The cautionary mention at the end of this interesting post about preventing faculty members from thinking that these retiree volunteers are not taking away places in the classroom, etc. perhaps needs a bit more consideration. Essentially, from the perspective of adjunct faculty and other part time faculty, the availability of “almost free” volunteers, I suspect, will not prove very happy-making. After all, why exploit part-timers with low salaries and no benefits, when you can get retirees with just a parking permit and a shared office space—perhaps one of those rooms that have never been allocated to the part-timers? Of course, I could be wrong, but as one of those retirees described in the piece as “talented and dedicated", I know that working with me would be indeed ‘challenging’—if only because I might actually be more of a pain in the neck of administrators than the ‘dependent classes’ of exploited part-timers, who really need the money.
On the other hand, maybe I’d be a great help for deans and chairs in counselling today’s new faculty who want to negotiate released time from their teaching loads to serve on a committee, and tell them about the ‘golden age’ when assistant professors were truly valued—so much so that they had us teach 6 or 8 lecture courses a year, and released time was when you got the flu.
Frank Conlon, Professor Emeritus at University of Washington, at 1:15 pm EDT on April 6, 2007
more kudos for your stimulating article! I can only speak for myself but I am sure that I am not alone. Frankly, there are times now at the age of 74 that I feel intellectually and sometimes “physically lonely” after a long career in academia and elsewhere. I know that I have alot to give to others. I would love to have the opportunity to share my experiences (both intellectual and “life") with students. I have had face to face experience with several major figures in the behavioral and social sciences.
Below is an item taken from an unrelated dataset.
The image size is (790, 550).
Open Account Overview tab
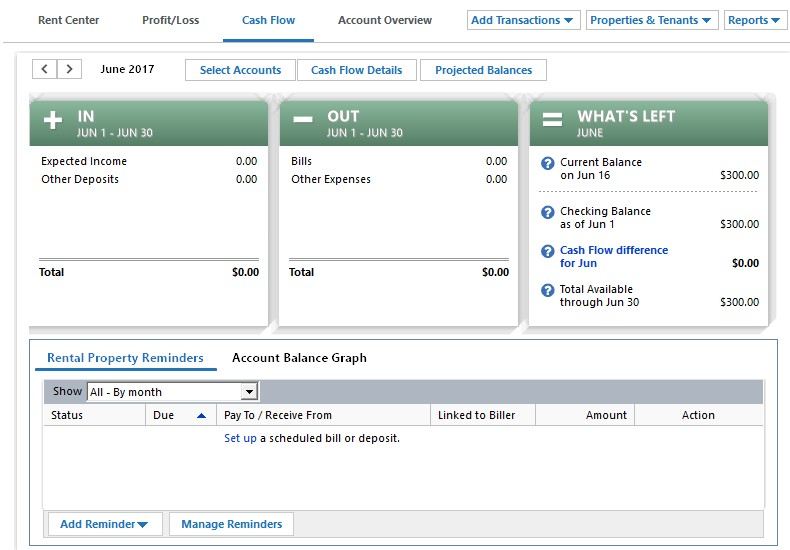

I have had extensive experience as a clinician and as a researcher and could mentor students in the behavioral sciences. I would prefer to do this first in a “conversational hour” format where the institution would promote the fact that I (we) would be in a specific place (they need to provide this) at a specific time. This would have to be publicized by the university and or departments within the university. Does this remind anyone of the “idealization” of classical Athens? Would anyone join me in lobbying for a programbased upon beginning with “conversational hours’ in the Washington-Baltimore area?
kenneth d feigenbaum, at 2:55 pm EDT on April 6, 2007
We live in interesting times. Open Access means that knowledge becomes free for the taking. Open source makes computer software “free". Businesses are having to think hard about surviving in a society aimed at “gifting".
Many universities are now putting complete courses on their web sites and academic journals are free to readers.
Faculty costs are a major consideration for universities. Hence we have a boom in adjunct hirings and low pay faculty on the web.
The model for obtaining expert knowledge is changing. Education systems from preK-Gray are changing, not just because of costs but because there are more rewarding ways to acquire knowledge.
This may mean that the number of faculty needed to provide the “guide on the side” may be changing and not by creating massive lectures. There are too many new models emerging.
Perhaps it is time to think differently about the use of human resources in the “classroom” whether bricks or clicks and not worry about struggling adjuncts and underutilized senior talent. It may be time to rethink the use of the broad middle of tenured faculty, especially as the boomers start to retire. The Academy may need to look at the private sector for inspiration.
tom abeles, Thinking at the Meta level, at 3:45 pm EDT on April 6, 2007
I love Diamond, but this article is ridiculous. Here is a generation of retirees whose only motivation is satisfying their own egos through their job by focusing on what their title is, how big their office is, and how many secretaries they have.
To make matters worse, they feel they are the “experts,” based solely on experience, and thus have no desire to mentor or help newer employees learn for fear they might compromise their lofty positions. This “experience,” by the way, is usually modeled on outdated ideas about how organizations are structured (a hierarchical model based on lines of reporting borrowed from manufacturing) and how people relate to each other (the boss is expert; he/she does not need your advice or input).
And on top of it all, these are the idiots who will leave us with massive national debt, a broken health care system, a questionable environment, and got all of the advantages of society paying for their education and development. But ask them to pay taxes to pay for this generation of kids, and they balk, preferring to subsidize Halliburton with their tax dollars instead of their own grandchildren.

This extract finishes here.